激化する月ビジネス競争の中で、またひとつ新たな挑戦が始まった。
米ファイアフライ・エアロスペースが開発した月着陸機「ブルー・ゴースト」が2025年1月15日、ロケットで月へ向かって飛び立った。
早ければ3月2日にも月面着陸に挑む予定で、同社にとって初の月面着陸であるだけでなく、民間企業として史上初めての“完全成功”を目指す、重要なミッションである。
ファイアフライのブルー・ゴースト
ファイアフライ・エアロスペース(Firefly Aerospace)は、2014年創業の宇宙企業で、米国テキサス州に拠点を構える。
同社は主に、ロケットの開発と運用を手がけており、2021年から小型ロケット「アルファ」を開発しているほか、現在は大型ロケット「MLV」を開発している。
また、月着陸機の開発にも注力している。米国航空宇宙局(NASA)が中心となって進める国際有人月探査計画「アルテミス」では、月への物資輸送を民間に委託する方針で、ファイアフライをはじめいくつもの企業が、自社製の月着陸機による月面着陸と、それによる継続的な月輸送ビジネスの確立を目指している。
同社が開発した月着陸機「ブルー・ゴースト」は、高さ2m、幅3.5m、打ち上げ時質量は約1500kgで、小型の乗用車くらいの大きさがある。月面へ最大155kgの輸送能力をもっている。
電力は太陽電池でまかない、最大400Wを生成できる。月の夜を乗り越える「越夜(えつや)」能力はない。月は昼と夜を2週間ごとに繰り返しており、夜の間は極低温になるため、専用のヒーターなどがないと越夜は難しい。そのため、ブルー・ゴーストは基本的には昼の期間だけ運用することを想定している。
ブルー・ゴーストとは、米国に生息するホタルの一種「Phausis reticulata」に由来している。このホタルは青(緑)の光を放つことから、ブルー・ゴーストという別名でも知られる。
ブルー・ゴースト ミッション1の概要と目的
今回の「ミッション1 (M1)」では、地球から月への飛行、そして月面着陸などの技術を実証する。ファイアフライは「ゴースト・ライダーズ・イン・ザ・スカイ」という愛称もつけている。これは米国の有名なカントリー・ソングのタイトルに由来している。
ブルー・ゴーストM1は、日本時間1月15日15時11分39秒(米東部標準時1時11分39秒)、スペースXの「ファルコン9」ロケットで、NASAケネディ宇宙センターから打ち上げられた。ロケットは順調に飛行し、ブルー・ゴーストを地球周回軌道へ投入した。
なお、打ち上げには日本のispaceの「HAKUTO-R ミッション2」が相乗りしていた。両者は異なる軌道を飛び、ミッションや着陸地点も異なる。
ブルー・ゴーストはロケットからの分離後、まず地球周回軌道を回り、25日間にわたって機器の試験などを行いながら、徐々に軌道高度を上げていく。

→ **提供データ**
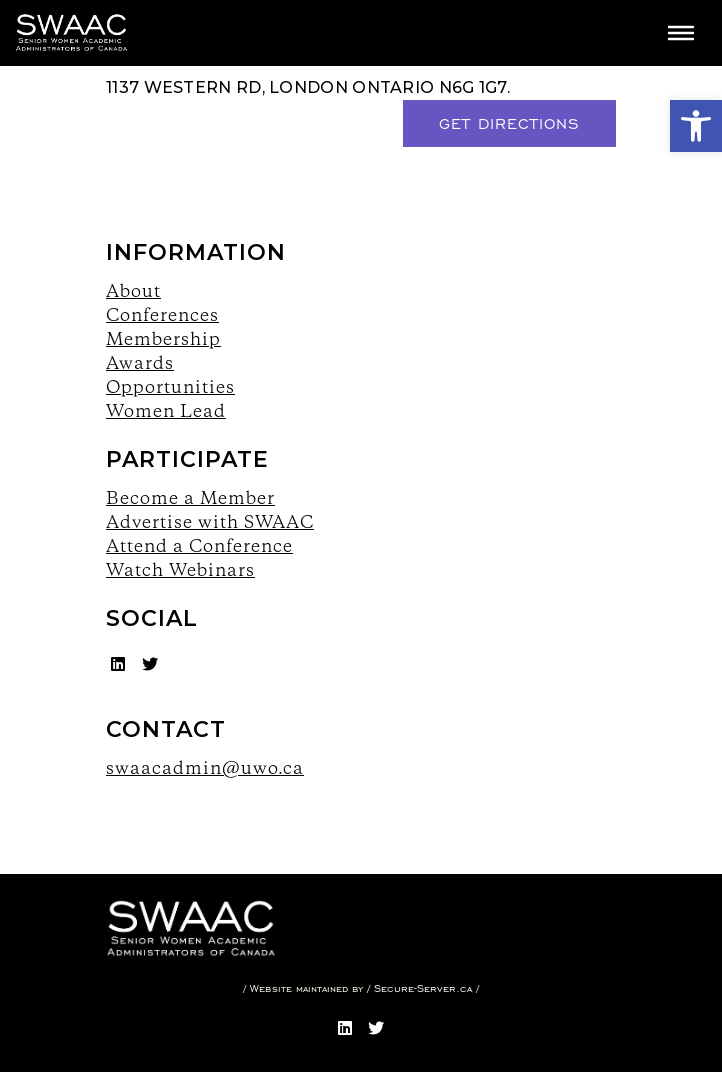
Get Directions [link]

→ **以下の課題**
a. ブルー・ゴーストの記事から、「同社が開発した月着陸機「ブル」から「ストという別名でも知られる。」までを、両端を含めて原文どおりに抜き出せ。
b. ブルー・ゴーストの記事について、最後の文に続く内容を書け。

→ **演習の解答**
a.
同社が開発した月着陸機「ブルー・ゴースト」は、高さ2m、幅3.5m、打ち上げ時質量は約1500kgで、小型の乗用車くらいの大きさがある。月面へ最大155kgの輸送能力をもっている。
電力は太陽電池でまかない、最大400Wを生成できる。月の夜を乗り越える「越夜(えつや)」能力はない。月は昼と夜を2週間ごとに繰り返しており、夜の間は極低温になるため、専用のヒーターなどがないと越夜は難しい。そのため、ブルー・ゴーストは基本的には昼の期間だけ運用することを想定している。
ブルー・ゴーストとは、米国に生息するホタルの一種「Phausis reticulata」に由来している。このホタルは青(緑)の光を放つことから、ブルー・ゴーストという別名でも知られる。

b.
その後、2月10日ごろに地球周回軌道から脱出し、月へ向かう遷移軌道に乗る。4日かけて月に接近し、月の周回軌道に入る。その後、16日間にわたって機器の調整や校正などを行い、月面着陸に向けた準備を整える。
そして、早ければ3月2日にも月面着陸に挑む。降下と着陸には、同社が開発した「De Souza」という自律航行システムが用い、完全に自動で行う。
着陸場所は、月の表側の北東部にある「危難の海(Mare Crisium)」の、「ラトレイユ山(Mons Latreille)」付近に設定されている。
この地域は、初期の火山噴火によって形成され、30億年以上前に玄武岩質の溶岩で覆われたと考えられている。地形が比較的平坦で、ブルー・ゴーストにとって初の月面着陸ミッションにおいて安全性が高いと評価されたこと、また、月のレゴリスや内部、太陽風と地球磁場の相互作用を研究するのに適しており、科学的成果が期待できることから着陸場所に選ばれた。
ちなみに危難の海は、1976年にソビエト連邦(当時)の月探査機「ルナ24」が着陸し、月の石のサンプルリターンを行っている。
ブルー・ゴーストの月面でのミッション期間は、最長14日間と想定されている。これは前述のように、越夜機能がないためである。ただ、夜になってからも数時間はバッテリーで稼働できる。また、日本の小型月着陸実証機(SLIM)のように、電子機器などが極低温環境に耐えられれば、数回の越夜に成功する可能性もある。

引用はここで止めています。